Earlier this year the Obama Administration proposed a major overhaul of the financial system–a plan that if passed in its entirety would touch upon almost every type of financial transaction from consumer loan to complex securitization. For the CMBS and RMBS markets, the relevant proposals included retain 5% of the credit risk that is typically sold off to investors.

Such a requirement, so the theory goes, would force originators to do better due diligence on the loans they package–and hopefully push that due diligence down through the entire credit chain from mortgage brokers to rating agencies.

Testimony before the Senate, however, shows that the financial service industry would like to see this plan further refined.

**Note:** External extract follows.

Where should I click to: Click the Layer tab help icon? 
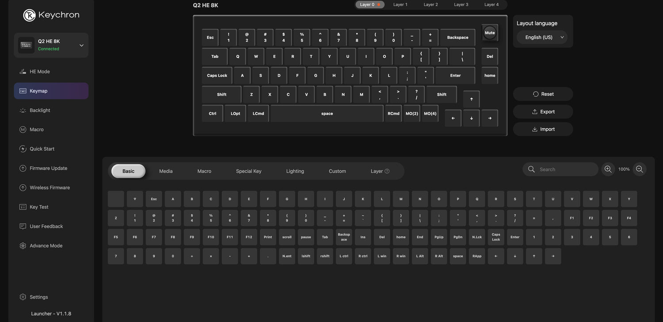(387, 171)
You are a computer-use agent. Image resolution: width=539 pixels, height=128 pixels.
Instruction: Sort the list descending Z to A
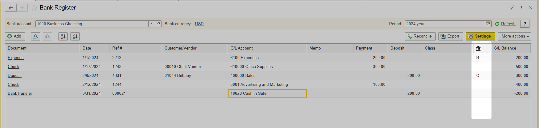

George P. Miller, executive director of the American Securitization Forum noted that while increases in regulatory capital requirements for certain securitizations may be appropriate, “a broader increase in capital requirements for securitization across the board, that is not tied to the differing risk profiles of different transactions, may produce very negative consequences for the economic viability of securitization.”

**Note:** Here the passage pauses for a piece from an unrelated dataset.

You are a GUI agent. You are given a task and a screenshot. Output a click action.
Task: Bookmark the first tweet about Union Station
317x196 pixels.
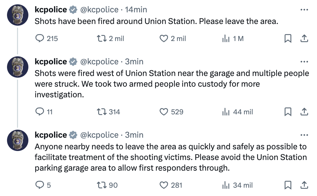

He continued, “In turn, this outcome could unduly constrain the ability of financial institutions to originate and fund consumer and business credit demand, particularly as the broader economy begins to recover.”

ASF is particularly concerned that linking risk-based capital requirements to accounting outcomes–particularly when those outcomes are produced by the application of accounting standards that are not themselves risk-based–would be a bad policy, he continued. “The resulting increase in regulatory capital required to be held against securitized assets held on financial institutions’ balance sheets will grossly misrepresent the actual, incremental riskinherent in those assets.

As such ASF asked the US bank regulatory agencies for a six-month moratorium relating to any changes in bank regulatory capital requirements resulting from the implementation of FASB’s Statements 166 and 167.

For CMBS specifically, according to testimony by Christopher Hoeffel, immediate past president of Commercial Mortgage Securities Assoc. and a current member of its executive committee, there are two points to the securitization reform proposal that are of particular concern.

They are the plan to require bond issuers or underwriters to retain at least 5% of the credit risk in any securitized asset they sell and the associated restriction on the ability of issuers to hedge the 5% retained risk.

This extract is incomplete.